• **Task requirements**:
Each line from the one containing "Where should I" to the last line of the listing below is to be duplicated exactly, and no picture is to be carried over.

********

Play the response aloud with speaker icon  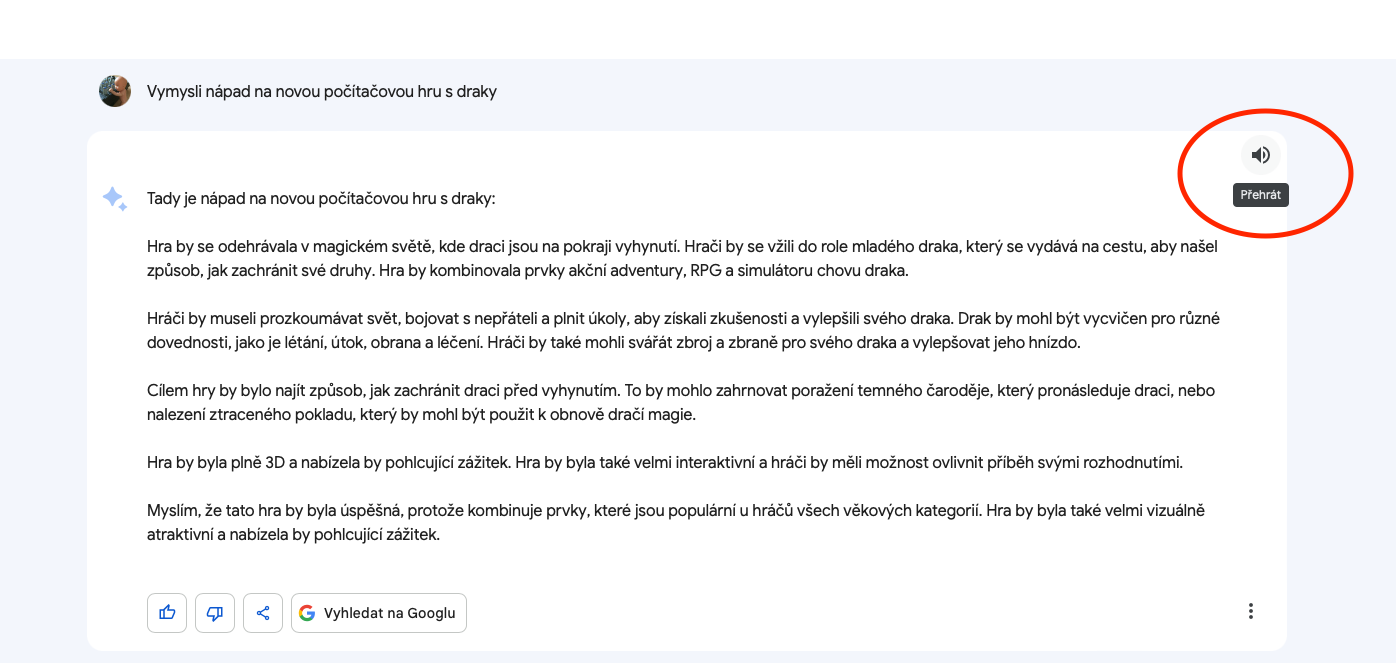click(1261, 155)
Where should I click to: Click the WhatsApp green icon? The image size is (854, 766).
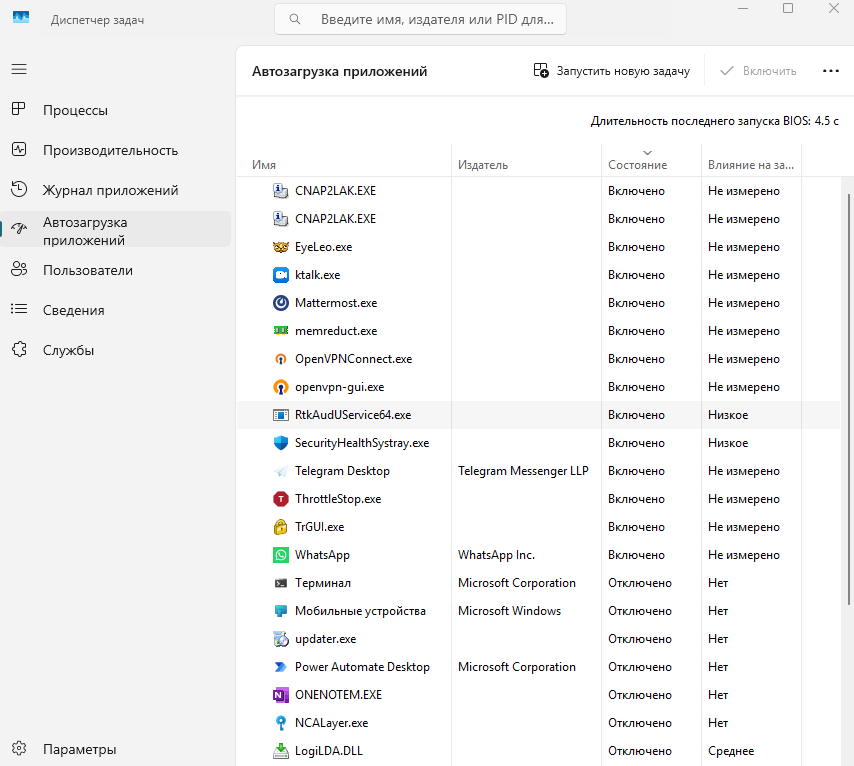point(280,555)
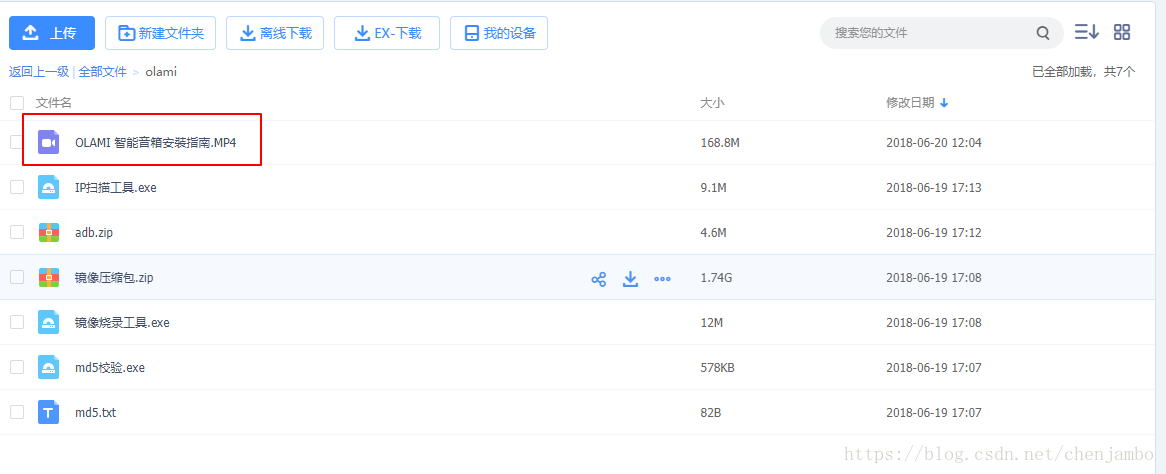Viewport: 1166px width, 474px height.
Task: Click the search magnifier icon
Action: (1043, 33)
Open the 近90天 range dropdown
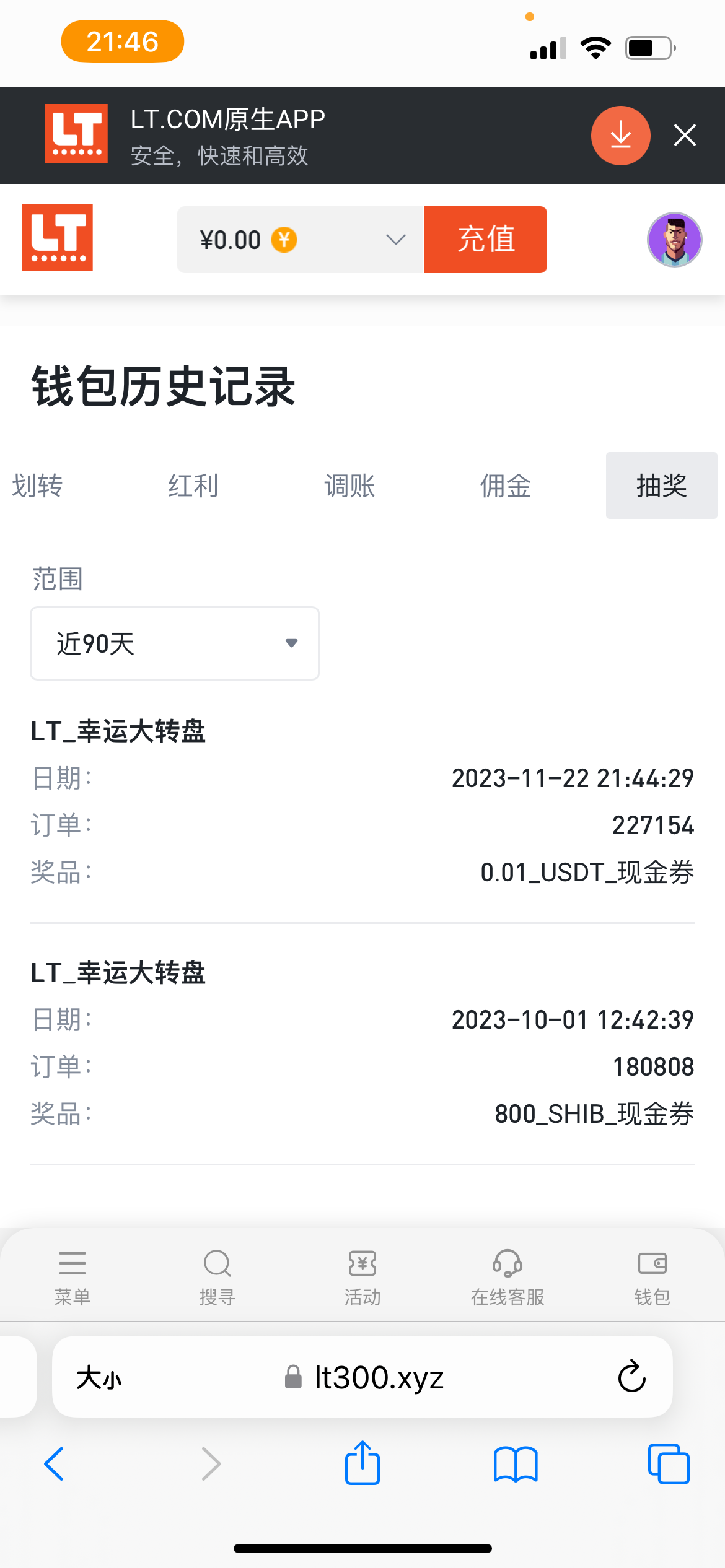This screenshot has height=1568, width=725. (175, 643)
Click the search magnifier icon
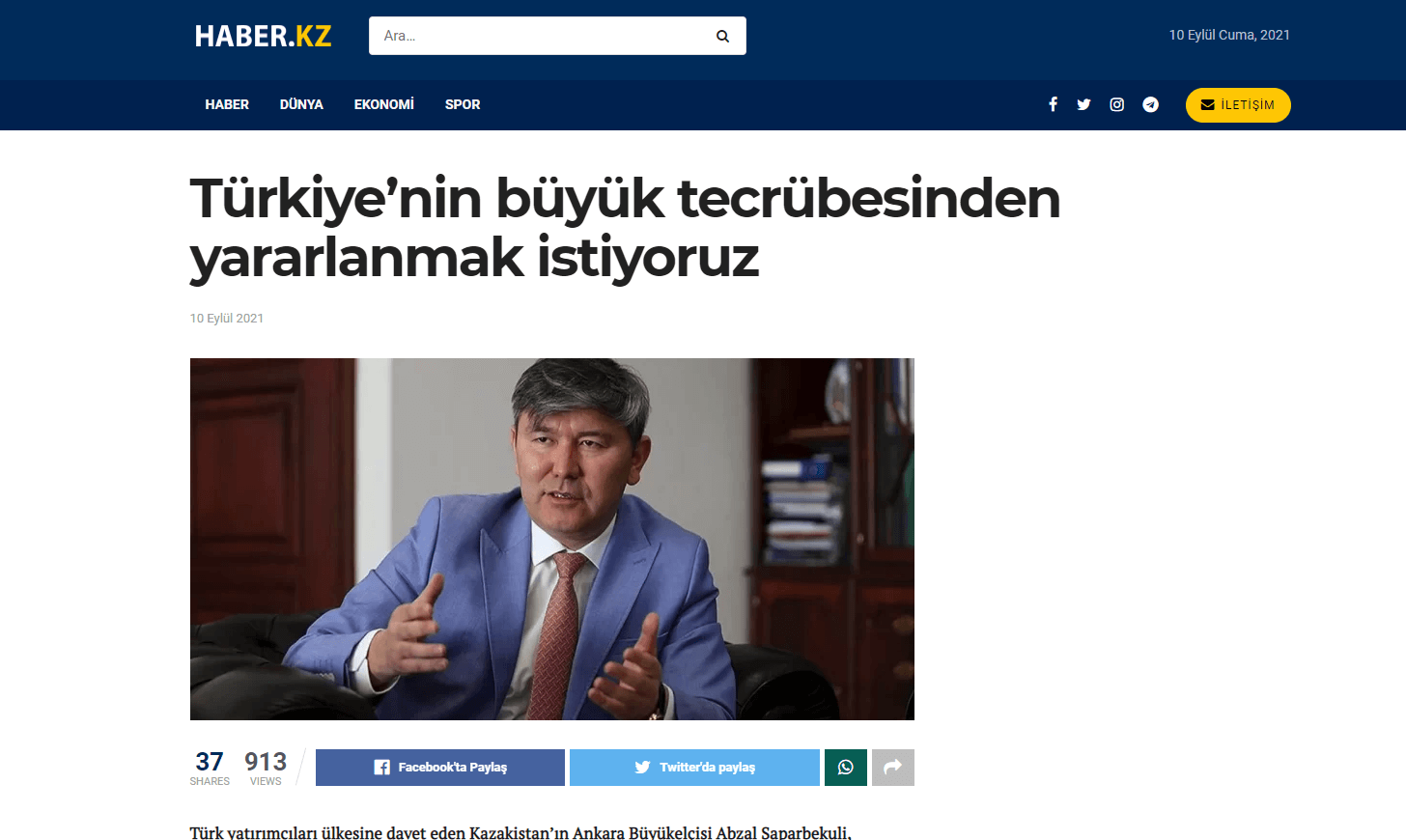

********

• **Response area**:
Where should I click to: Click the WhatsApp green icon? The image size is (854, 766).
point(280,555)
Viewport: 1166px width, 474px height.
Task: Click the search magnifier icon
Action: (1043, 33)
Open the 近90天 range dropdown
This screenshot has height=1568, width=725. (175, 643)
Click the search magnifier icon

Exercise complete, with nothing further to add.